Email Us My Blog


Attacking Phantoms Is Not Brave, Taoiseach

Irish Times July 29, 2011 by John Waters

THERE WAS nothing particularly “courageous” about Enda Kenny’s speech. It might have been brave 30 or 40 years ago, when the swishing soutanes and swinging thuribles did indeed rule the roost.

But not now, when the rulers are the secular-atheists and pseudo-rationalists who foist their nihilistic formulas on our children, while pretending that John Charles McQuaid is still breathing down their necks from Drumcondra.

The speech played that odd trick with time that has become the hallmark of much contemporary politics and commentary: purporting to confront some immense power in the present while challenging only phantoms. Anyone with the slightest grasp of reality knows the Irish Catholic hierarchy is a sorry sight, terrified of standing up to the new ascendancy, and that the Vatican is all but irrelevant to the running of the Irish church. But let us not let the facts cramp our style.

Some elements of Enda’s speech were welcome, mainly because the position of Taoiseach has been devoid of rigour and inspiration for so long. It was, fundamentally, a catch-up speech, compensating for the silence and equivocation that has characterised Irish politics down the years, with the crozier and Christ treated as synonymous. Its main strength was its sense of an exasperated venting, which may do some good. The Vatican does not comprehend the extent and nature of the crisis in contemporary Irish culture, and has been guided by the worst possible advice. Now, perhaps, it has awoken to the smell of coffee.

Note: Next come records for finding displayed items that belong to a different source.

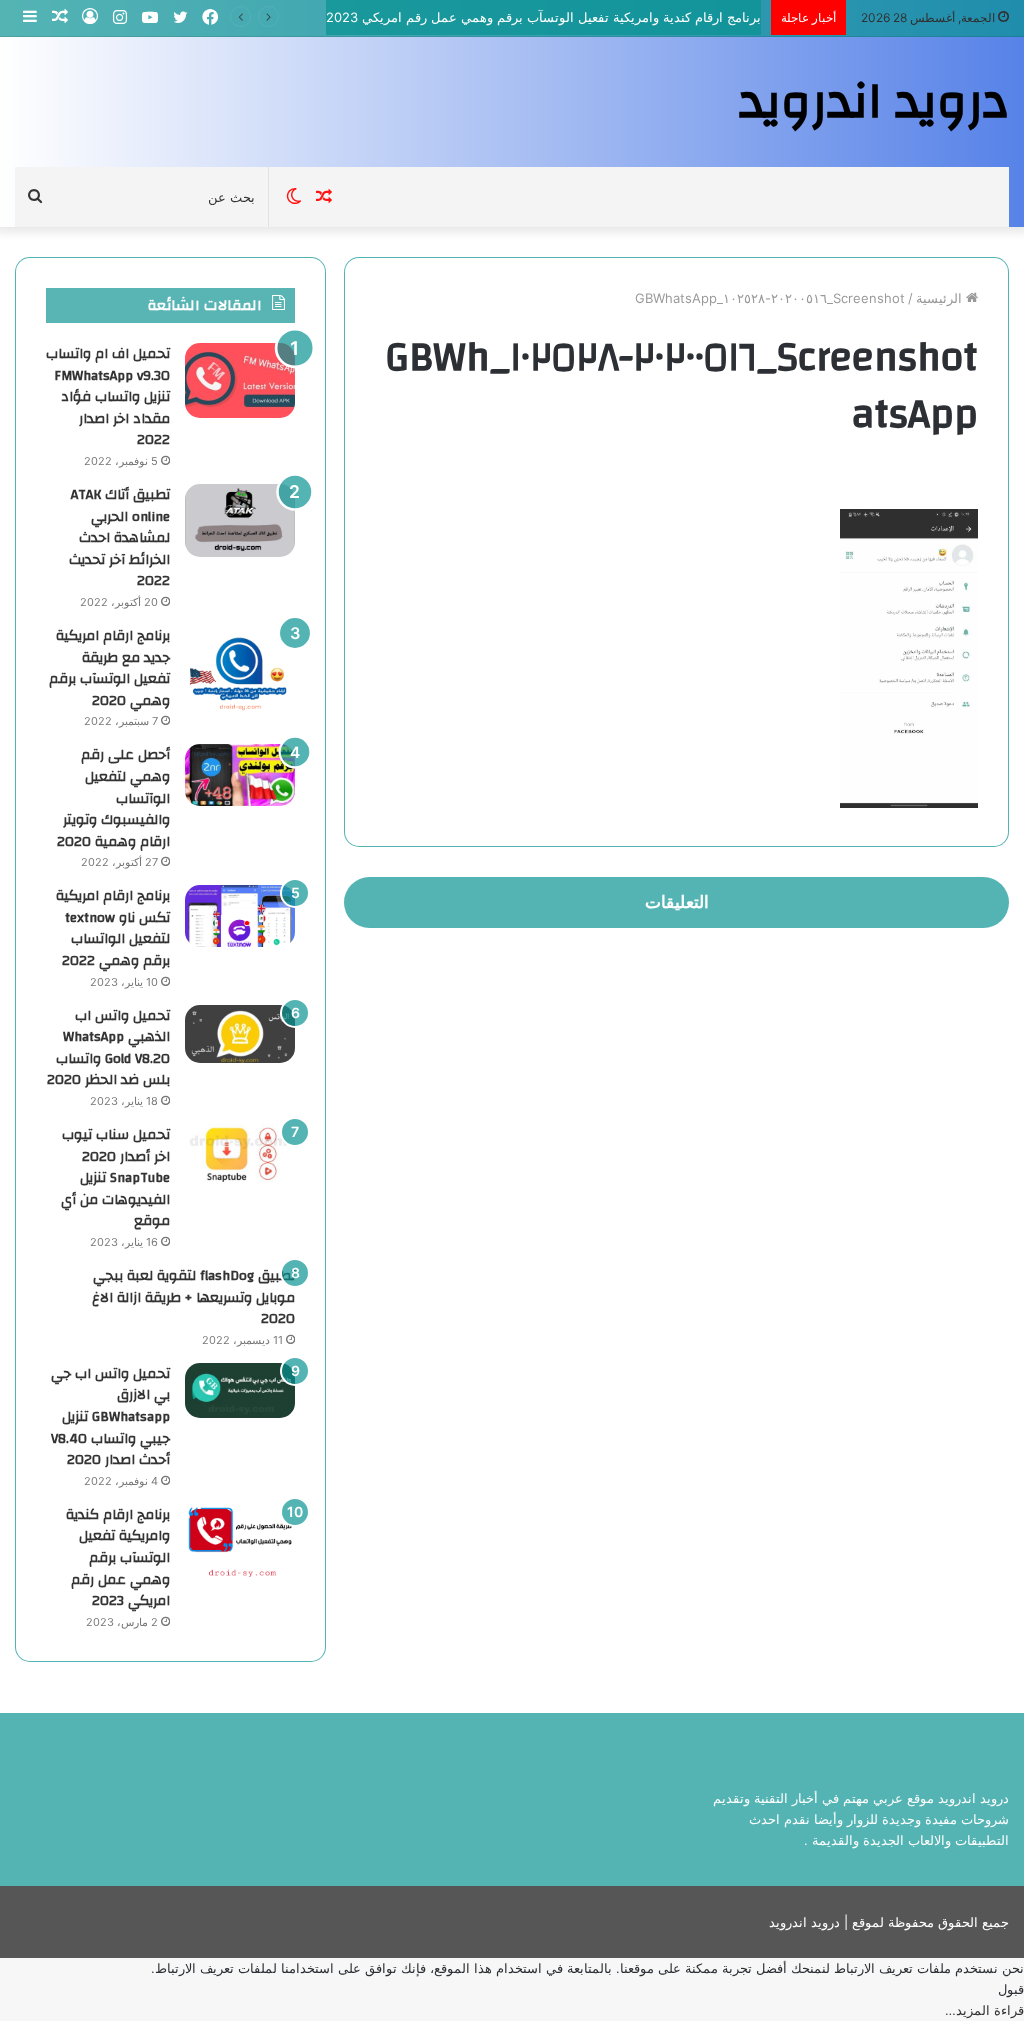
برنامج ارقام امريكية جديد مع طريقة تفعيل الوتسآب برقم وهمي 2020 (109, 668)
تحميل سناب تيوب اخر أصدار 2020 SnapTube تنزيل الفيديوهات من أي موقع (115, 1178)
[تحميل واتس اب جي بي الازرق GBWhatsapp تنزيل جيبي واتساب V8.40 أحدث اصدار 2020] (240, 1390)
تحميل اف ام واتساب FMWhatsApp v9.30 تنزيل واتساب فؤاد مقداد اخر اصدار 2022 (108, 397)
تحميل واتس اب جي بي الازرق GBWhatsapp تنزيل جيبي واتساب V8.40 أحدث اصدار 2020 (110, 1417)
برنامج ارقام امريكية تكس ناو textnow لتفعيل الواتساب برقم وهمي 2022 (113, 928)
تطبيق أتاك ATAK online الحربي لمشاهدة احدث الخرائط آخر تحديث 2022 (119, 538)
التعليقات (677, 902)
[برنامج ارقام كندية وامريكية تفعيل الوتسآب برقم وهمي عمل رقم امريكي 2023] (240, 1541)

Some elements of the speech were reprehensible, especially the attack on Pope Benedict, which indicated gross ignorance, perhaps even malice. It is a sad day when the Taoiseach seems to have been trawling the internet for quotes – any quotes, regardless of context – to undermine the spiritual leader of the vast majority of his own people. I merely record this as a passing observation, having long understood that, in these matters, the truth is irrelevant.

Everyone associated with the Taoiseach’s speech knew that this unjust and dishonest attack would pass largely unchallenged, for who now cares to defend the Pope? Much has been made of the Taoiseach’s references to the fact of his own Catholicism. But, no more than his predecessors who bent the knee to Rome, Kenny did not outline what Catholicism means for him, speaking as if he regards the church mainly as a social force, to be dealt with according to the prevailing political climate. He seems to think of the church in the way shareholders regard their company’s board. He did not resort to throwing eggs, but it seemed a close call.

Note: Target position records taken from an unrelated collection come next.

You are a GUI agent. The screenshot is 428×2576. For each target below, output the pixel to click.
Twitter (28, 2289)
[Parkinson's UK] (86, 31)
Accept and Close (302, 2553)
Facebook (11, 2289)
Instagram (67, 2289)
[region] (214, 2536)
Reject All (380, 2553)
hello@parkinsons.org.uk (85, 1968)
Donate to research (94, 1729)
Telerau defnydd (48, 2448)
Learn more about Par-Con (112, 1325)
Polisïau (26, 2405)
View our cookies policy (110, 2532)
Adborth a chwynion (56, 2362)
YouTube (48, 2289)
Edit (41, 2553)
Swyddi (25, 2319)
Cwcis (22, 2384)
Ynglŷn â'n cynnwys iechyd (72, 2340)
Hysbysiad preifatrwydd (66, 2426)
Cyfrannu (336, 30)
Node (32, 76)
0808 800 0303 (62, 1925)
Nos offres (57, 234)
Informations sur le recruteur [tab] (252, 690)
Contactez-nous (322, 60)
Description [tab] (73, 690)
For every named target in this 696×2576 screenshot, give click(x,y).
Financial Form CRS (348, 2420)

From rumblings otherwise, it seems he is now ad idem with the atheist ayatollahs of the Labour Party, preparing not merely to remove the right of Irish Catholic children to a Catholic education, but, in proposing laws to override the confessional seal, to attack the confidentiality which is at the core of pastoral relationships.

Ostensibly, Kenny was addressing the Dáil, but his words were directed at the invisible new regime, which has the power to make or break him as Taoiseach. He knows that he is in office on sufferance and that the regime, operating through the soft tissue of the Labour Party, will pull the plug the moment his all-hat-and-no-cattle Government shows signs of outliving its usefulness. Government politicians know they must take every opportunity to do the regime’s bidding, accumulating brownie points for the lean days to come. Sticking it to the Catholic Church is guaranteed to meet with the regime’s approval.

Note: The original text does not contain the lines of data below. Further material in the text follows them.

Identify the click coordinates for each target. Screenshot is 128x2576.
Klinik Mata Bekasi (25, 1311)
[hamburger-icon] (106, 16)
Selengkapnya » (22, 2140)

It would be delusional to imagine that we have left behind us the kind of Ireland in which those holding public office were answerable to forces or interests behind the scenes. Nowadays, power does not vest itself in soutanes, but operates over dinner tables and putting greens, making its imperatives known and reinforcing its world view through a media culture as malleable and compliant as in the allegedly dark days of the 1950s.

Power nowadays can be tracked in the cruder levels of public sentiment, drawing close those whose interests correspond to the objectives of the regime and banishing those deemed to represent some outmoded form of authority.

The moral content of this culture is overwhelmingly a matter of posture. Facts alone do not matter, but must be considered within the ecology of victimhood, which decides everything in advance. The truth is another planet. By claiming to represent the children of the nation, you acquire licence to say or do what you please.

But there are many ways of abusing children. You can sit them in desks and subject them to the knowing nonsense of cynics who steal their hope and joy so as to demonstrate repugnance of some derelict or decomposed authority. You can sell them false versions of freedom to make yourself rich. You can fill their heads with nihilism and wonder why they attempt to obliterate themselves with chemicals.

But, not to worry: the wreckage of present-day swishing and swinging can be left for the next generation, just as we now belatedly deal with the consequences of the sins and abuses of a time from which we are separated by time and the collateral innocence it has conferred on us.